- ISTRUZIONI DEL COMPITO
Continua il testo sulla pace e su Cipro, riprendendo subito dopo la sua ultima frase.

- SEZIONE DEL DOCUMENTO
Naturalmente, la pace alla quale si riferiscono gli individui, anche cristiani, di solito è una immagine contraffatta della vera pace cristiana. Vogliono imporre la propria volontà gli uni agli altri, sono indifferenti ai valori umanistici e promuovono solo i propri interessi. Ma l’egoismo non può essere il fondamento della vera pace. E la violazione della legge di Dio è la causa prima dell’assenza di pace. Siamo sicuri che in tutte le altre religioni la pace si basa su una infrastruttura simile. La religione è la manifestazione più alta della vita dell’uomo e può essere a servizio unicamente della causa della pace, tenendosi lontana dall’egoismo e da valori relativizzati.

E se i molti sforzi e le iniziative per promuovere la pace non hanno portato frutto e l’umanità ha sempre vissuto sotto la minaccia di una nuova guerra catastrofica, in aggiunta a tutti i conflitti locali, ciò è dovuto al fatto che interessi e criteri soggettivi entrano a far parte di tali sforzi. Così noi facciamo esperienza della guerra del terrore e del compromesso ingiusto.

Un esempio tangibile di ciò è Cipro. Una guerra ingiusta condotta da un paese di 70 milioni di abitanti – 100 volte più grande di noi – ha posto il 40% del nostro paese sotto occupazione. Da allora non abbiamo avuto guerre. E, di fatto, la Turchia ha chiamato il suo intervento sanguinario un “intervento di peace-keeping”. Il risultato di questa “pace” è: 200.000 rifugiati (40% della popolazione), a cui non è stato permesso di rimanere nelle loro case, neanche sotto l’occupazione. Seimila morti e duemila dispersi. Popolamento della parte occupata con 200.000 coloni dall’Anatolia. Saccheggio e distruzione di più di 50 delle nostre chiese – parte del patrimonio culturale europeo. Espropriazione dei nostri averi. Messa al bando di ogni libero movimento, soggiorno, acquisizione di proprietà nella  parte occupata della nostra isola. E la ragione di tutto ciò è il desiderio di conquista di Ankara. Le differenze di religione non hanno nulla a che fare con ciò. Per anni abbiamo vissuto in pace e concordia con i nostri compatrioti turco-ciprioti. E siamo certi di poterlo fare oggi. Il Presidente della Repubblica sta facendo sforzi enormi per trovare una soluzione accettabile, ma finora non c’è stata risposta da parte del regime occupante.

- MATERIALE
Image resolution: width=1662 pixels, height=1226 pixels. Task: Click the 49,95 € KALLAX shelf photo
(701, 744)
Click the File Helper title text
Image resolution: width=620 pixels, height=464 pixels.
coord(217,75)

- RISULTATO FINALE
Non vorremmo che si pensasse che stiamo sfruttando la vostra presenza per promuovere la nostra causa. Ma come possiamo rimanere in silenzio quando, come vostri ospitanti, non possiamo portarvi a visitare la parte più importante della nostra isola? La tomba di San Barnaba, il fondatore della nostra Chiesa, il Monastero di Sant’Andrea Apostolo, Kyrenia, Famagosta, Mophou. Lasciamo a voi il compito di giudicare la situazione. Tutto ciò che vi chiediamo, in nome del nostro popolo, è di essere d’aiuto il più possibile per stabilire la vera pace a Cipro e ristabilire la giustizia e la libertà nella nostra isola.

Ribadiamo che la pace si può realizzare soltanto se i diritti umani – che tutti sostengono di osservare – sono rispettati nella pratica, e ciò vale anche per il nostro paese. Vi diamo ancora una volta il benvenuto, auguriamo il successo dei vostri lavori e un piacevole soggiorno a Cipro.

Sacra Arcidiocesi di Cipro
16 Novembre 2008.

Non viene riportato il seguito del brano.